El Sacrificio del altar
Federico Suárez
INTRODUCCIÓN
Es un principio, si no de validez general, sí un hecho al menos de experiencia que en ninguna ocasión ha dejado de mostrarse útil, que para comprender rectamente una frase es más que conveniente situarla en su contexto. Lo mismo, y aún quizá con mayor razón, puede decirse de un suceso o acontecimiento, pues todos tienen unos antecedentes, van acompañados de ciertas circunstancias y, a su vez, influyen en las circunstancias que los rodean tanto como en lo que posteriormente ocurre.
Al tratar, pues, del santo sacrificio de la Misa, parece oportuno tener en la mente este principio, puesto que no se trata de algo sin conexión; antes al contrario, difícilmente se podrá penetrar en su sentido si no se considera su razón de ser, es decir, sin atender a lo que podemos calificar de antecedentes, de todas las circunstancias que lo rodean y de sus consecuencias.
Hay, además, otra razón: si Cristo es el centro de la Historia, su momento culminante, la plenitud de los tiempos, todo lo anterior es preparación, todo lo posterior, consecuencia.
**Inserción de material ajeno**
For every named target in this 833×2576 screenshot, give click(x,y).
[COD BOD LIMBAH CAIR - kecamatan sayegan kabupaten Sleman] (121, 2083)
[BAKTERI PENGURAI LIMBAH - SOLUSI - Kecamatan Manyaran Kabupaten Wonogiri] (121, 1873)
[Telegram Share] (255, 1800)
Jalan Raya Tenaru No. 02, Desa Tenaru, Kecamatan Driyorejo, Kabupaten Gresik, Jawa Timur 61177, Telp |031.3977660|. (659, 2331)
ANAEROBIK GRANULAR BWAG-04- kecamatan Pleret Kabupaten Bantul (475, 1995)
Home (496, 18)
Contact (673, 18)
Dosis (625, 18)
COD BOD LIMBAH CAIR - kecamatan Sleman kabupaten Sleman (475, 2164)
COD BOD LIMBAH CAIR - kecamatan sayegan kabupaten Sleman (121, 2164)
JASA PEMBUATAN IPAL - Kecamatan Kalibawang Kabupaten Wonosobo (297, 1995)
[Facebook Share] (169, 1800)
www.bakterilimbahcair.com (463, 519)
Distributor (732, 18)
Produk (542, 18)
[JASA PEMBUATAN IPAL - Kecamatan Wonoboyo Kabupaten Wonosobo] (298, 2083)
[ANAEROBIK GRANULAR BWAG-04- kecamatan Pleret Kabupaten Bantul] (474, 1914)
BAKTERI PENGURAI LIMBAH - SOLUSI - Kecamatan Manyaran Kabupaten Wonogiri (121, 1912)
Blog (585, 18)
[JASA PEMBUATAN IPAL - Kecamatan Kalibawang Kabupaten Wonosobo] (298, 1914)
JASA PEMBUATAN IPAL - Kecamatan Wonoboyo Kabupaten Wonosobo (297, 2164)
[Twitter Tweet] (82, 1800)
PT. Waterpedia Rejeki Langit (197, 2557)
Entonces, siendo el santo sacrificio de la Misa la renovación actual del sacrificio de la Cruz, parece lógico tomar en consideración tanto lo que le precede como lo que le acompaña y circunda, así como su proyección a lo largo del tiempo.
De no ser así, de considerarlo en sí mismo con abstracción de todo lo demás, se corre el peligro de acabar convirtiéndolo en un rito o ceremonia a la que se asiste con cierta pasividad, que no nos dice demasiado y que termina por convertirse en una costumbre con la que se cumple porque es una obligación, obligación cuyo porqué no se alcanza a ver.
La breve y concisa historia de la salvación con que comienza el Canon IV de la Misa puede servir para especificar los acontecimientos que nos van a servir de antecedentes. Dice así:
«Te alabamos, Padre Santo, porque eres grande, porque hiciste todas las cosas con sabiduría y amor. A imagen tuya creaste al hombre, y le encomendaste el universo entero para que, sirviéndote sólo a Ti, su Creador, dominara todo lo creado.
Y cuando por desobediencia perdió tu amistad, no lo abandonaste al poder de la muerte: sino que, compadecido, tendiste la mano a todos, para que te encuentre el que te busca (…).
Y tanto amaste al mundo, Padre Santo, que al cumplirse la plenitud de los tiempos nos enviaste como Salvador a tu único Hijo (…).
Para cumplir tus designios, Él mismo se entregó a la muerte, y, resucitando, destruyó la muerte y nos dio nueva vida.